# [INSTRUCTIONS FOR THE TASK]
Render every line of the records below as a JSON list of strings, one string per line, leaving out blank lines.
##### LISTED ENTRIES
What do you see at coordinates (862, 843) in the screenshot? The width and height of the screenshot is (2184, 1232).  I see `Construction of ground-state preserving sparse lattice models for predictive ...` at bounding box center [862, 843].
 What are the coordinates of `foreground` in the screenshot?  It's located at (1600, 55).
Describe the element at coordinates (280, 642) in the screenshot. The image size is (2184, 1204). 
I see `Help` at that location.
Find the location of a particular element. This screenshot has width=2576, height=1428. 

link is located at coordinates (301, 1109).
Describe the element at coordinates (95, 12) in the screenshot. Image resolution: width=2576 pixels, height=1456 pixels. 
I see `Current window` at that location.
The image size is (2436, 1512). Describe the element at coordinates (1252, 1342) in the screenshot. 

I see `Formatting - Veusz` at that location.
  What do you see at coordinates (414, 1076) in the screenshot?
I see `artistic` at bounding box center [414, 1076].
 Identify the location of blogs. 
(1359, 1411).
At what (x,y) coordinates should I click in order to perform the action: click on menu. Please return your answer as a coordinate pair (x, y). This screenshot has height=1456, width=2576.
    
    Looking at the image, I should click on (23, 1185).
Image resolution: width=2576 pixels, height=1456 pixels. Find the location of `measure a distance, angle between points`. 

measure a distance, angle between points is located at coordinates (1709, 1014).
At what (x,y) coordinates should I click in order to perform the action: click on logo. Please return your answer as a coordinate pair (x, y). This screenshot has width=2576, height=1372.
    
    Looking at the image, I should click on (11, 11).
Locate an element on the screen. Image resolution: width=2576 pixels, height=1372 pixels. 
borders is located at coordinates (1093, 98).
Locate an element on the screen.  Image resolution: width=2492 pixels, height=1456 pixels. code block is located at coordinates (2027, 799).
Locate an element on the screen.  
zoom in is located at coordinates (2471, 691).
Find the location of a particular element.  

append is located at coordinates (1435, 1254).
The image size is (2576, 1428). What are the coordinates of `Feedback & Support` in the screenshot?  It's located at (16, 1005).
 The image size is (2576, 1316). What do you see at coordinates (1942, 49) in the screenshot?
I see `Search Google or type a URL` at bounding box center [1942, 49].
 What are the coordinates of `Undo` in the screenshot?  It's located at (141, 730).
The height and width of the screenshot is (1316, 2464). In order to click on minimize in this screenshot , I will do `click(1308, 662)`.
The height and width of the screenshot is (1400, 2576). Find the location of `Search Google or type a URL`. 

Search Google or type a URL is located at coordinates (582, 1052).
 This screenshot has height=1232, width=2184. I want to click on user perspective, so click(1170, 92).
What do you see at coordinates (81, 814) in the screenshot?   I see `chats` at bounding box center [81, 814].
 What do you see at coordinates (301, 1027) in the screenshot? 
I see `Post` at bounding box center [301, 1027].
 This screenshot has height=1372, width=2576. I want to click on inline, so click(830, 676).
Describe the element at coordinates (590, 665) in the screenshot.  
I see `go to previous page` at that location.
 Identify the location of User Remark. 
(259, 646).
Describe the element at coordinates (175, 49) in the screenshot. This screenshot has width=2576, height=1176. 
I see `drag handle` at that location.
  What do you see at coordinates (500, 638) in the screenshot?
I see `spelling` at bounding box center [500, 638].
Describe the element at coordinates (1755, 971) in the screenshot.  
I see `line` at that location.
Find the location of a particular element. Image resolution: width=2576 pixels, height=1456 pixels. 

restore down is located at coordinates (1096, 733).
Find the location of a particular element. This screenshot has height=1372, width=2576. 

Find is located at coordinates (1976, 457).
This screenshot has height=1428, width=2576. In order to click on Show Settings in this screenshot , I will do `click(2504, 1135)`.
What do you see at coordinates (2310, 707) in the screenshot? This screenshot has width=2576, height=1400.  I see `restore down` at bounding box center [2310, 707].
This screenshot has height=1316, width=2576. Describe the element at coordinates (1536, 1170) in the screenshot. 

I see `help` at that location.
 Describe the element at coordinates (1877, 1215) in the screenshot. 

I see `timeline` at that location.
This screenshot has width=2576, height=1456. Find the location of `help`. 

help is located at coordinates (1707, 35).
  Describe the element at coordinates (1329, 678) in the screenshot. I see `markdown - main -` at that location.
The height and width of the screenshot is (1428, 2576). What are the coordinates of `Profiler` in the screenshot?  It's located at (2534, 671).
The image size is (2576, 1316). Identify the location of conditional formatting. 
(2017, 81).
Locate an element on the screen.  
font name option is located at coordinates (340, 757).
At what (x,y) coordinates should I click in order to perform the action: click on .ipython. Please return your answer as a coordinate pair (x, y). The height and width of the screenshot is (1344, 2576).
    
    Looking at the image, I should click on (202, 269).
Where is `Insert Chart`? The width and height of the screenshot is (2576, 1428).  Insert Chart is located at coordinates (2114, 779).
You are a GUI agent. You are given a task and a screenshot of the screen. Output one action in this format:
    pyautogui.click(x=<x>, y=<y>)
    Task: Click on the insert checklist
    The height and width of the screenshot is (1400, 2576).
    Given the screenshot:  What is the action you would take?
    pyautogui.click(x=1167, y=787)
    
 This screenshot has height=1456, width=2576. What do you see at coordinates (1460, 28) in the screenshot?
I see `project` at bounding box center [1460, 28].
##########
# [PROBLEM SOLUTION]
[
  "What do you see at coordinates (862, 843) in the screenshot? The width and height of the screenshot is (2184, 1232).  I see `Construction of ground-state preserving sparse lattice models for predictive ...` at bounding box center [862, 843].",
  " What are the coordinates of `foreground` in the screenshot?  It's located at (1600, 55).",
  "Describe the element at coordinates (280, 642) in the screenshot. The image size is (2184, 1204). ",
  "I see `Help` at that location.",
  "Find the location of a particular element. This screenshot has width=2576, height=1428. ",
  "link is located at coordinates (301, 1109).",
  "Describe the element at coordinates (95, 12) in the screenshot. Image resolution: width=2576 pixels, height=1456 pixels. ",
  "I see `Current window` at that location.",
  "The image size is (2436, 1512). Describe the element at coordinates (1252, 1342) in the screenshot. ",
  "I see `Formatting - Veusz` at that location.",
  "  What do you see at coordinates (414, 1076) in the screenshot?",
  "I see `artistic` at bounding box center [414, 1076].",
  " Identify the location of blogs. ",
  "(1359, 1411).",
  "At what (x,y) coordinates should I click in order to perform the action: click on menu. Please return your answer as a coordinate pair (x, y). This screenshot has height=1456, width=2576.",
  "    Looking at the image, I should click on (23, 1185).",
  "Image resolution: width=2576 pixels, height=1456 pixels. Find the location of `measure a distance, angle between points`. ",
  "measure a distance, angle between points is located at coordinates (1709, 1014).",
  "At what (x,y) coordinates should I click in order to perform the action: click on logo. Please return your answer as a coordinate pair (x, y). This screenshot has width=2576, height=1372.",
  "    Looking at the image, I should click on (11, 11).",
  "Locate an element on the screen. Image resolution: width=2576 pixels, height=1372 pixels. ",
  "borders is located at coordinates (1093, 98).",
  "Locate an element on the screen.  Image resolution: width=2492 pixels, height=1456 pixels. code block is located at coordinates (2027, 799).",
  "Locate an element on the screen.  ",
  "zoom in is located at coordinates (2471, 691).",
  "Find the location of a particular element.  ",
  "append is located at coordinates (1435, 1254).",
  "The image size is (2576, 1428). What are the coordinates of `Feedback & Support` in the screenshot?  It's located at (16, 1005).",
  " The image size is (2576, 1316). What do you see at coordinates (1942, 49) in the screenshot?",
  "I see `Search Google or type a URL` at bounding box center [1942, 49].",
  " What are the coordinates of `Undo` in the screenshot?  It's located at (141, 730).",
  "The height and width of the screenshot is (1316, 2464). In order to click on minimize in this screenshot , I will do `click(1308, 662)`.",
  "The height and width of the screenshot is (1400, 2576). Find the location of `Search Google or type a URL`. ",
  "Search Google or type a URL is located at coordinates (582, 1052).",
  " This screenshot has height=1232, width=2184. I want to click on user perspective, so click(1170, 92).",
  "What do you see at coordinates (81, 814) in the screenshot?   I see `chats` at bounding box center [81, 814].",
  " What do you see at coordinates (301, 1027) in the screenshot? ",
  "I see `Post` at bounding box center [301, 1027].",
  " This screenshot has height=1372, width=2576. I want to click on inline, so click(830, 676).",
  "Describe the element at coordinates (590, 665) in the screenshot.  ",
  "I see `go to previous page` at that location.",
  " Identify the location of User Remark. ",
  "(259, 646).",
  "Describe the element at coordinates (175, 49) in the screenshot. This screenshot has width=2576, height=1176. ",
  "I see `drag handle` at that location.",
  "  What do you see at coordinates (500, 638) in the screenshot?",
  "I see `spelling` at bounding box center [500, 638].",
  "Describe the element at coordinates (1755, 971) in the screenshot.  ",
  "I see `line` at that location.",
  "Find the location of a particular element. Image resolution: width=2576 pixels, height=1456 pixels. ",
  "restore down is located at coordinates (1096, 733).",
  "Find the location of a particular element. This screenshot has height=1372, width=2576. ",
  "Find is located at coordinates (1976, 457).",
  "This screenshot has height=1428, width=2576. In order to click on Show Settings in this screenshot , I will do `click(2504, 1135)`.",
  "What do you see at coordinates (2310, 707) in the screenshot? This screenshot has width=2576, height=1400.  I see `restore down` at bounding box center [2310, 707].",
  "This screenshot has height=1316, width=2576. Describe the element at coordinates (1536, 1170) in the screenshot. ",
  "I see `help` at that location.",
  " Describe the element at coordinates (1877, 1215) in the screenshot. ",
  "I see `timeline` at that location.",
  "This screenshot has width=2576, height=1456. Find the location of `help`. ",
  "help is located at coordinates (1707, 35).",
  "  Describe the element at coordinates (1329, 678) in the screenshot. I see `markdown - main -` at that location.",
  "The height and width of the screenshot is (1428, 2576). What are the coordinates of `Profiler` in the screenshot?  It's located at (2534, 671).",
  "The image size is (2576, 1316). Identify the location of conditional formatting. ",
  "(2017, 81).",
  "Locate an element on the screen.  ",
  "font name option is located at coordinates (340, 757).",
  "At what (x,y) coordinates should I click in order to perform the action: click on .ipython. Please return your answer as a coordinate pair (x, y). The height and width of the screenshot is (1344, 2576).",
  "    Looking at the image, I should click on (202, 269).",
  "Where is `Insert Chart`? The width and height of the screenshot is (2576, 1428).  Insert Chart is located at coordinates (2114, 779).",
  "You are a GUI agent. You are given a task and a screenshot of the screen. Output one action in this format:",
  "    pyautogui.click(x=<x>, y=<y>)",
  "    Task: Click on the insert checklist",
  "    The height and width of the screenshot is (1400, 2576).",
  "    Given the screenshot:  What is the action you would take?",
  "    pyautogui.click(x=1167, y=787)",
  " This screenshot has height=1456, width=2576. What do you see at coordinates (1460, 28) in the screenshot?",
  "I see `project` at bounding box center [1460, 28]."
]